---------- Secção do documento

Numa altura em que se exigia a restrição de contactos, e com a imposição legal da adoção da modalidade de teletrabalho, os números dispararam. De acordo com a Eurofound, o número de trabalhadores a prestar trabalho habitualmente em casa rondava os 5% da população empregada em 2019, aumentado para cerca de 13,4% em 2020. O aumento significativo do número de trabalhadores em regime de teletrabalho ajudou, deste modo, a “levantar o véu” e a colocar a descoberto lacunas e defeitos do regime ora em vigência, o que culminou com a aprovação da nova lei do teletrabalho, que iniciou a sua vigência no dia 1 de janeiro deste ano.

--------------------
---------- Informação apresentada

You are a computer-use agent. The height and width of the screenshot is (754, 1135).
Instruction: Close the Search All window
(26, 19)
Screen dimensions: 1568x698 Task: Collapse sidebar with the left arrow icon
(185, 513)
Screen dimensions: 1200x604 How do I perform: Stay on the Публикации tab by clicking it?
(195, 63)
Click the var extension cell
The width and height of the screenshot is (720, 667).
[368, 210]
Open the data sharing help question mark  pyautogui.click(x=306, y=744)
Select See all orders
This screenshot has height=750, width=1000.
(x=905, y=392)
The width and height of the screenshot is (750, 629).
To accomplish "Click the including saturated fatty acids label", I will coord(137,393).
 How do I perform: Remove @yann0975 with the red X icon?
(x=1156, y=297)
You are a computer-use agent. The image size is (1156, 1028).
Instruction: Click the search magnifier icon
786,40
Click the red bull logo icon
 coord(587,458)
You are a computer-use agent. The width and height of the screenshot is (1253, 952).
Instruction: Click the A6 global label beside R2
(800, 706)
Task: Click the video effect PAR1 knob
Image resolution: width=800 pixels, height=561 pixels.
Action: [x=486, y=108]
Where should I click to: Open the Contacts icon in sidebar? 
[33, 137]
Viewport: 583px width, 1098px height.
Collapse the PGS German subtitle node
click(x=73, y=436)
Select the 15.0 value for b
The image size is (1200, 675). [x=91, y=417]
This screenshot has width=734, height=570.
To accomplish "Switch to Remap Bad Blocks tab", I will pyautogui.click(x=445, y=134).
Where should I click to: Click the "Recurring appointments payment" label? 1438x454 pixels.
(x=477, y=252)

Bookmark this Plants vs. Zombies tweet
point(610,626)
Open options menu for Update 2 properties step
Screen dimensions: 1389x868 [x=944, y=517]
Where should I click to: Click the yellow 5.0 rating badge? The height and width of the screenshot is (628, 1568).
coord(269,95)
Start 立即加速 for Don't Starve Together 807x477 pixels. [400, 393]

--------------------

▸ Instruções da tarefa
Reproduza, palavra por palavra, o excerto sobre o teletrabalho entre "Numa altura em" e "janeiro deste ano.", ambos incluídos. A listagem não é necessária para realizar o que se pede.

▸ Espaço de resposta
Numa altura em que se exigia a restrição de contactos, e com a imposição legal da adoção da modalidade de teletrabalho, os números dispararam. De acordo com a Eurofound, o número de trabalhadores a prestar trabalho habitualmente em casa rondava os 5% da população empregada em 2019, aumentado para cerca de 13,4% em 2020. O aumento significativo do número de trabalhadores em regime de teletrabalho ajudou, deste modo, a “levantar o véu” e a colocar a descoberto lacunas e defeitos do regime ora em vigência, o que culminou com a aprovação da nova lei do teletrabalho, que iniciou a sua vigência no dia 1 de janeiro deste ano.